I've been hearing that phrase pass over the lips of Democrats for months and years at this point. It is why allegedly, we can't drill in ANWR, or on the continental shelf. The prospect of environmental catastrophe is just too great to risk drilling a hole in the ground or into the sea floor.
I was thinking about this when I snapped this picture late last week in Yellowstone National Park.
Nice elk eh? The biggest bull I've ever seen up close and personal. There was another one across the meadow of lesser albeit impressive dimensions. A few hundred yards down the road, a group of elk cows were grazing in pasture. Those of you who have visited the park know that this is routine--wildlife within view of the road. We saw deer, coyote, elk, bison and moose while touring the park--all from within sight of the road.
I took this next picture simply by turning around--yep--that's how close we are to the road, and I really can't convey in the absence of a wide angle lens, just how much traffic there was.
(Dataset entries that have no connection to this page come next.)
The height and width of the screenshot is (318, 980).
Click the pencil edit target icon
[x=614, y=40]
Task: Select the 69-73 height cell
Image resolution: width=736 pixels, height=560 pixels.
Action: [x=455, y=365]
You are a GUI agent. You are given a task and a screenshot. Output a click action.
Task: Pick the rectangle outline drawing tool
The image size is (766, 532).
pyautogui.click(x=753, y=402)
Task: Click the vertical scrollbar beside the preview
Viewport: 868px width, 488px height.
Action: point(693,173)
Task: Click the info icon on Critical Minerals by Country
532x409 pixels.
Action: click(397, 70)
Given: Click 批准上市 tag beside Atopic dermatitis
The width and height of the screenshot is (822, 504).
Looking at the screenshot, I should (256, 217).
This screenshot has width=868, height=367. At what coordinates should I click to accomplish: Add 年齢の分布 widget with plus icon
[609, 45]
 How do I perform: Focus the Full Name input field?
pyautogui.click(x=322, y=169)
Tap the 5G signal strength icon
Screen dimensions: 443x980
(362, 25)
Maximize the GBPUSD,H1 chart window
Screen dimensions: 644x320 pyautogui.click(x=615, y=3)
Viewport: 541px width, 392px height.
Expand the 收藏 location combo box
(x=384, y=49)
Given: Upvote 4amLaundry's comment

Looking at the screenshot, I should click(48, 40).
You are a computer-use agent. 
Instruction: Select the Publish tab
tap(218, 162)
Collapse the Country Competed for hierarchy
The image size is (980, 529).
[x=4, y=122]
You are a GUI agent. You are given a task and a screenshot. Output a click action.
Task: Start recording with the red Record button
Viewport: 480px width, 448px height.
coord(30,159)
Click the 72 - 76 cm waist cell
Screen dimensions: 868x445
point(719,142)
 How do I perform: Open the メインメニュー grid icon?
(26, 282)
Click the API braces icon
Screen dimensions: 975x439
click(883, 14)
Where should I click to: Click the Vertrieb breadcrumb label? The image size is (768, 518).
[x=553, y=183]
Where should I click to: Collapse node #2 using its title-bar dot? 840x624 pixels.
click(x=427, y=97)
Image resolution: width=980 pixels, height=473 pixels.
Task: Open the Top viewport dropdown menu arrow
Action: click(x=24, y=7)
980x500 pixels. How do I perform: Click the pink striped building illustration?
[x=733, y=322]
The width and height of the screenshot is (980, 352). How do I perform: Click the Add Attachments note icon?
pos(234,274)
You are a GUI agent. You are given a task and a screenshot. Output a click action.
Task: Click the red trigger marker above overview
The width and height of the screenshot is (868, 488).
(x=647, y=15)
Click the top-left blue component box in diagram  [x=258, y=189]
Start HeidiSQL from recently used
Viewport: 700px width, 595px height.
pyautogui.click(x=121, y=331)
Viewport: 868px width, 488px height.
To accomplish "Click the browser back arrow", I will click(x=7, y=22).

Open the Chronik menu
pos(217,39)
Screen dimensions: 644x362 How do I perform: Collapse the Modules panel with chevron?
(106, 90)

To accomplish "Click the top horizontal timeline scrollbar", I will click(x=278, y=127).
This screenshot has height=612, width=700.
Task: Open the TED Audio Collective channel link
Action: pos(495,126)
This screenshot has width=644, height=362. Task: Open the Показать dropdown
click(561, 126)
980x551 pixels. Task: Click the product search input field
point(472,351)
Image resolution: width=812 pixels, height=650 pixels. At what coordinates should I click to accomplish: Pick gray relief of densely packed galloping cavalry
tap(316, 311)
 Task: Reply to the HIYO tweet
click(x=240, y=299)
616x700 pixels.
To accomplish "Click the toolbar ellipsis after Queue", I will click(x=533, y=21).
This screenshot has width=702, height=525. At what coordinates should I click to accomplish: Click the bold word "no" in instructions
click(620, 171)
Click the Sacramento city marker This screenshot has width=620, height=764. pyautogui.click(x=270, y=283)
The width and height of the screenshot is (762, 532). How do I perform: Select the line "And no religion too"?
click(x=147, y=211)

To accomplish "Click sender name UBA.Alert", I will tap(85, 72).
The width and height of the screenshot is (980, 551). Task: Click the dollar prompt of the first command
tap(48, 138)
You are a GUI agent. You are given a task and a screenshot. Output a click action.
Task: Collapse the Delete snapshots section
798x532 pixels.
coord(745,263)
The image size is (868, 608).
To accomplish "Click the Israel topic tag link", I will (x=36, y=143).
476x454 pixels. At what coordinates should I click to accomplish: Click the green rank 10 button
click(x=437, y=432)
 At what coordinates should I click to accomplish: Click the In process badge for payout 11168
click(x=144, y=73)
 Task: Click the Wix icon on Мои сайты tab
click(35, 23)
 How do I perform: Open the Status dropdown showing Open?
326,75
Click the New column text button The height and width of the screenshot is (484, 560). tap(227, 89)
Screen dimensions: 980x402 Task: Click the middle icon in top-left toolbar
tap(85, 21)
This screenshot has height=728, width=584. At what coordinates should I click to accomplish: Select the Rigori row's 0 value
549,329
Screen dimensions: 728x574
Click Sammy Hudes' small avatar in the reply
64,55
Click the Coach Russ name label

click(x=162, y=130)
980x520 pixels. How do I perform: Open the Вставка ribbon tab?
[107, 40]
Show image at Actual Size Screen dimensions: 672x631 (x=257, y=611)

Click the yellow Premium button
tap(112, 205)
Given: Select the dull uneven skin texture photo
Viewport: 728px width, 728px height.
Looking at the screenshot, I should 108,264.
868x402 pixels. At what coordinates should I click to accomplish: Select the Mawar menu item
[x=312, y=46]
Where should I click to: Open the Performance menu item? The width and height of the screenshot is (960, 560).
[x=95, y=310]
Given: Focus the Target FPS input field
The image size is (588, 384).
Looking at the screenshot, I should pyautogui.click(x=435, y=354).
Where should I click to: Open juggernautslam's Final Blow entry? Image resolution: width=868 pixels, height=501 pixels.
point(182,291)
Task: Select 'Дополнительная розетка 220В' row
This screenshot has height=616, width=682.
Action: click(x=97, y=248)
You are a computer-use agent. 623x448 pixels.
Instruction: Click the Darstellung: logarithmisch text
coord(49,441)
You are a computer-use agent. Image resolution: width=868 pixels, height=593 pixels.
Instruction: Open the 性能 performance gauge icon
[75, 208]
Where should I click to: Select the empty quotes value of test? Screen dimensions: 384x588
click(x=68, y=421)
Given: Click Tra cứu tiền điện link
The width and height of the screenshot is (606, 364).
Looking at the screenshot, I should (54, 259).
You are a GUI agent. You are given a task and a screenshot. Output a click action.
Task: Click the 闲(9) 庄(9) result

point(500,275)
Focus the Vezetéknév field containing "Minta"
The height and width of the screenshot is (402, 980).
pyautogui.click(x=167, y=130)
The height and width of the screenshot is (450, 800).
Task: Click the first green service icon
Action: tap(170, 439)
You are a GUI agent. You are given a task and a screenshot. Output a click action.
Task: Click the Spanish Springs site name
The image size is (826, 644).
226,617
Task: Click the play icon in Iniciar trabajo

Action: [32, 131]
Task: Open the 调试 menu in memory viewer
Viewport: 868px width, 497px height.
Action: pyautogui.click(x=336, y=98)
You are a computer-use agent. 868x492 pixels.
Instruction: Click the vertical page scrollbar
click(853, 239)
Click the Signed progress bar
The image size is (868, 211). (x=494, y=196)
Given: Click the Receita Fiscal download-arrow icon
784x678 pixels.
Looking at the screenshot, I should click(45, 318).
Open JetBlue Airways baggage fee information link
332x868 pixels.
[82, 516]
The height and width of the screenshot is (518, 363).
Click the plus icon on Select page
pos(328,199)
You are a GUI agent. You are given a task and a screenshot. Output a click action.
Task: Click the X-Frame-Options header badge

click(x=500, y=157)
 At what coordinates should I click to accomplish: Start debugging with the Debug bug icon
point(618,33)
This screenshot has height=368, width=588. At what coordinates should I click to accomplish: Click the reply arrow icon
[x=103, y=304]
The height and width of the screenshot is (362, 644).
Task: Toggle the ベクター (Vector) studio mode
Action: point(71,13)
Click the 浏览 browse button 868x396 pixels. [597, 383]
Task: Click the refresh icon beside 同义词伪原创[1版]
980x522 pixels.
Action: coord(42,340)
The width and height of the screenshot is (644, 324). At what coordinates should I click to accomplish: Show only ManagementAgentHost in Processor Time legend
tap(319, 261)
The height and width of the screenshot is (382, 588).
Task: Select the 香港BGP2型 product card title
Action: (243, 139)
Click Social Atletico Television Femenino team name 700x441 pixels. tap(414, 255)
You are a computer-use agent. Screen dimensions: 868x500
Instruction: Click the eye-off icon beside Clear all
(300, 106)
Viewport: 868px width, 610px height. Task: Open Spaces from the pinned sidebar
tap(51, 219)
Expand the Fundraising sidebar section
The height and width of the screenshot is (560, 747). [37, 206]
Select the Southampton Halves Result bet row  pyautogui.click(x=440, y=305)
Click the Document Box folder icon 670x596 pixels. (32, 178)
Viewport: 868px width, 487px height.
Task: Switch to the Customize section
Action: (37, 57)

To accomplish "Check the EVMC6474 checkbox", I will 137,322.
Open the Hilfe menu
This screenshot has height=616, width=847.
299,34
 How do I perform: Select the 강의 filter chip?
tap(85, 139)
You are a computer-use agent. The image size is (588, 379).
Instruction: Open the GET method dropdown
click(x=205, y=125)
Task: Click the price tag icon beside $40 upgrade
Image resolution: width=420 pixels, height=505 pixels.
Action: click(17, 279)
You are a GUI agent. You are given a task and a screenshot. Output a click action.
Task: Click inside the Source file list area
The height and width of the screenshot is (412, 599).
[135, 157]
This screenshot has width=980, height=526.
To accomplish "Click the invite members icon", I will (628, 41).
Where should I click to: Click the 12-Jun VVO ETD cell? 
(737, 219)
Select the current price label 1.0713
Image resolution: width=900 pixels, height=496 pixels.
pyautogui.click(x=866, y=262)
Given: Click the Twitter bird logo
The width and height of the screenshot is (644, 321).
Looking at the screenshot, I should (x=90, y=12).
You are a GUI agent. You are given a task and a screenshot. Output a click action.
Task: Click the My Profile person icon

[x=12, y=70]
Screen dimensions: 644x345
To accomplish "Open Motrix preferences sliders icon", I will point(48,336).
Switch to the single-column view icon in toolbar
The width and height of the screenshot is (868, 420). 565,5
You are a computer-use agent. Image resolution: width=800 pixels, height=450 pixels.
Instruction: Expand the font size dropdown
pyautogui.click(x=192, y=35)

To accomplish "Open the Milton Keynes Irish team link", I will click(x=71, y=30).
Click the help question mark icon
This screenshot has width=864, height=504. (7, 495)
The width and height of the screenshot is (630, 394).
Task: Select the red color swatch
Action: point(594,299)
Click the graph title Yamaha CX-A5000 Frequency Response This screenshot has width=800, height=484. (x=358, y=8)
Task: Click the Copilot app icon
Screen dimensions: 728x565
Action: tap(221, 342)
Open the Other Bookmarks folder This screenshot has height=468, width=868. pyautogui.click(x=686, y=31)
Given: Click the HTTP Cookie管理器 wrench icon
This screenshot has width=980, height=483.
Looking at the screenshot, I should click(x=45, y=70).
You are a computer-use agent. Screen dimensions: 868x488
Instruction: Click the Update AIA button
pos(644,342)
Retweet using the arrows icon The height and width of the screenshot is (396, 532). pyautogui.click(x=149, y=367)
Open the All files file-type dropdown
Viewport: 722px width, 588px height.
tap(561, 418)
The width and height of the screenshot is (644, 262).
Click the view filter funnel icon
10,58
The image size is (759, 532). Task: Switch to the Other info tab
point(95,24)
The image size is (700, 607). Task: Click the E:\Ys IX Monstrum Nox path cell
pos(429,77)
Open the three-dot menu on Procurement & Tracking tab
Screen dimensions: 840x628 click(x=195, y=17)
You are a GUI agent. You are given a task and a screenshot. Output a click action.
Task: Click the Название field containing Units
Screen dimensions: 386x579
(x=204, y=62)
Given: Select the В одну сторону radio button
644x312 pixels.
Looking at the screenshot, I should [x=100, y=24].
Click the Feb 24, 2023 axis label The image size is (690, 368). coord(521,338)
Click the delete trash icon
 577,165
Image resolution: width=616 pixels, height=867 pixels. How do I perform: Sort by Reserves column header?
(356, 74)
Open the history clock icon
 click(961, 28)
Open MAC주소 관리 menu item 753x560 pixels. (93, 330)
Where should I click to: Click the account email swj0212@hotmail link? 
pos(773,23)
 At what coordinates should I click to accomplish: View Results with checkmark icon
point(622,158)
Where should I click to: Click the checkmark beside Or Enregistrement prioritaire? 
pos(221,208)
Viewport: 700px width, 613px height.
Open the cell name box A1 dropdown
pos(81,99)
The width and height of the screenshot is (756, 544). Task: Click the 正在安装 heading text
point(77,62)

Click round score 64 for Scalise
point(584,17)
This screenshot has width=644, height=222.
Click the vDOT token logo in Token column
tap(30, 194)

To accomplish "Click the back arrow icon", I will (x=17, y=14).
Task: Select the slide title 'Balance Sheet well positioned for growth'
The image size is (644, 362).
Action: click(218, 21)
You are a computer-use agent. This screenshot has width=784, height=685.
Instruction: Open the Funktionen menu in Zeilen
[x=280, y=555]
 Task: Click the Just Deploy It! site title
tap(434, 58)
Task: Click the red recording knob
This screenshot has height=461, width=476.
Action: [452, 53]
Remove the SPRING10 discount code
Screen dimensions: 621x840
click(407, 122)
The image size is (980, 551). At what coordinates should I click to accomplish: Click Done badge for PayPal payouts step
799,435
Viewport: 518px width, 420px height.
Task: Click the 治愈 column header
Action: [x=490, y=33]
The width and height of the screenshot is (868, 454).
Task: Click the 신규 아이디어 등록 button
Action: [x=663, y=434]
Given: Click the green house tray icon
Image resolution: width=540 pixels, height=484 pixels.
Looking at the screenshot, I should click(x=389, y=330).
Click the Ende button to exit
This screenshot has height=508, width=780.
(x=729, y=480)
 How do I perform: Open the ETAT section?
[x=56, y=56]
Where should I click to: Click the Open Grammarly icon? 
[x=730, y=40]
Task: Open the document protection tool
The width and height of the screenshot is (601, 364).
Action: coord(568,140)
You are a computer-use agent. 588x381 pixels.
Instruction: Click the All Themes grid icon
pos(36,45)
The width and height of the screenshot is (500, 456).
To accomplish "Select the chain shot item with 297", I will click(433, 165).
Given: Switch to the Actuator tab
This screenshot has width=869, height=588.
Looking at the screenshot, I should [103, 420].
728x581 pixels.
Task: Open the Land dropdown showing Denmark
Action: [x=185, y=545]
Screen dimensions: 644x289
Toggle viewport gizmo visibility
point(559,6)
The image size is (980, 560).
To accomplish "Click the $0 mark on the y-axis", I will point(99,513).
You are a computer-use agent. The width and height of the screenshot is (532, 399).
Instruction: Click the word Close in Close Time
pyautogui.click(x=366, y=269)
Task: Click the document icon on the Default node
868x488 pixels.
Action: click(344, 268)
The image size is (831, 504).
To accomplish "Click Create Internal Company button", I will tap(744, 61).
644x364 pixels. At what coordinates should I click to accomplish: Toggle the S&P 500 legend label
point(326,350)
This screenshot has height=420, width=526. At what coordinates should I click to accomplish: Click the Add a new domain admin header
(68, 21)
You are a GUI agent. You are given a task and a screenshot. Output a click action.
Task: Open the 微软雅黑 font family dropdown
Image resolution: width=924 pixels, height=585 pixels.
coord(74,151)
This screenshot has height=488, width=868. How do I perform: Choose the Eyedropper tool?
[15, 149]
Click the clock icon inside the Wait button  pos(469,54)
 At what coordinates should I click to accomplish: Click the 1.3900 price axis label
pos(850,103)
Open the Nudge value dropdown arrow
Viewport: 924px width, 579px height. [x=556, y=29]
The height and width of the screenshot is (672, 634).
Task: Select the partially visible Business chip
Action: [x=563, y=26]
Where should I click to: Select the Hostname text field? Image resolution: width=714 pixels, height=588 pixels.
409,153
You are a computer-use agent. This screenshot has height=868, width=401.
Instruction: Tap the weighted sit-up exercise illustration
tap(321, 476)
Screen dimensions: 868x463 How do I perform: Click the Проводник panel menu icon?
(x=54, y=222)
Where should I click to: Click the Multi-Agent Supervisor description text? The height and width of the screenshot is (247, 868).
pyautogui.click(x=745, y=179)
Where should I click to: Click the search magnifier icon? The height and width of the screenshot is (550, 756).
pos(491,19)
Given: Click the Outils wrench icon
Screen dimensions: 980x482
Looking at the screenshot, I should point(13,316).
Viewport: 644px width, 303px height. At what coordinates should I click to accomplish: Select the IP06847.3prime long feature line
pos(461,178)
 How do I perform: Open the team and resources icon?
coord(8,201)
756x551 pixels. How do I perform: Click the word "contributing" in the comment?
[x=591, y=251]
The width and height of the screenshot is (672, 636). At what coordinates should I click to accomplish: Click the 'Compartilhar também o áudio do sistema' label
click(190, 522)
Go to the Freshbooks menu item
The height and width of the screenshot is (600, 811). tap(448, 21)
It was pulled over, crawling past--an elk jam in park ranger parlance. The shear numbers and obvious health of these massive animals attests to a very productive environment--and yet we have traffic jams everywhere in the park, and popular sites like the Old Faithful Geyser look like county fairs with thousands of spectators, driving, crapping, peeing and creating mountains of disposal wrappers, cans and the general refuse of a typical car trip.
Its a tremendous irony to realize that the complex of hotels, gift shops, gas stations and restaurants surrounding Old Faithful occupies a larger footprint than what has been described as the ANWR oil recovery complex--all this in an "environmentally-sensitive" national park.
None of this is new to me--almost every power plant I have every visited is surrounded by woodland busting at the seams with all sorts of varied wildlife. The Bruce Peninsula nuclear power plant on the shores of the Georgian Bay is actually a de facto wildlife perservation area the place is so lousy with deer and other critters.

--> This is Grissom island, named after Gus Grissom the astronaut. It is actually in the Long Beach harbor near Los Angeles. Looks nice right?
Its an oil rig.
There are four of these islands stretched out along the coast, pumping oil from the sea floor and looking for all the world like some billionaire's ocean retreat. The lovely bunny used to frequent the beaches in this area as a young woman, and she had no idea there were 40,000 oil wells all around here. Seal beach, Huntingdon beach--the scene of countless real life dramatizations of Beach Blanket Bingo--all in the middle of essentially an industrial complex.
When are you going to realize that barack-o-bama, Nancy Pelosi and Harry Reid are lying to you?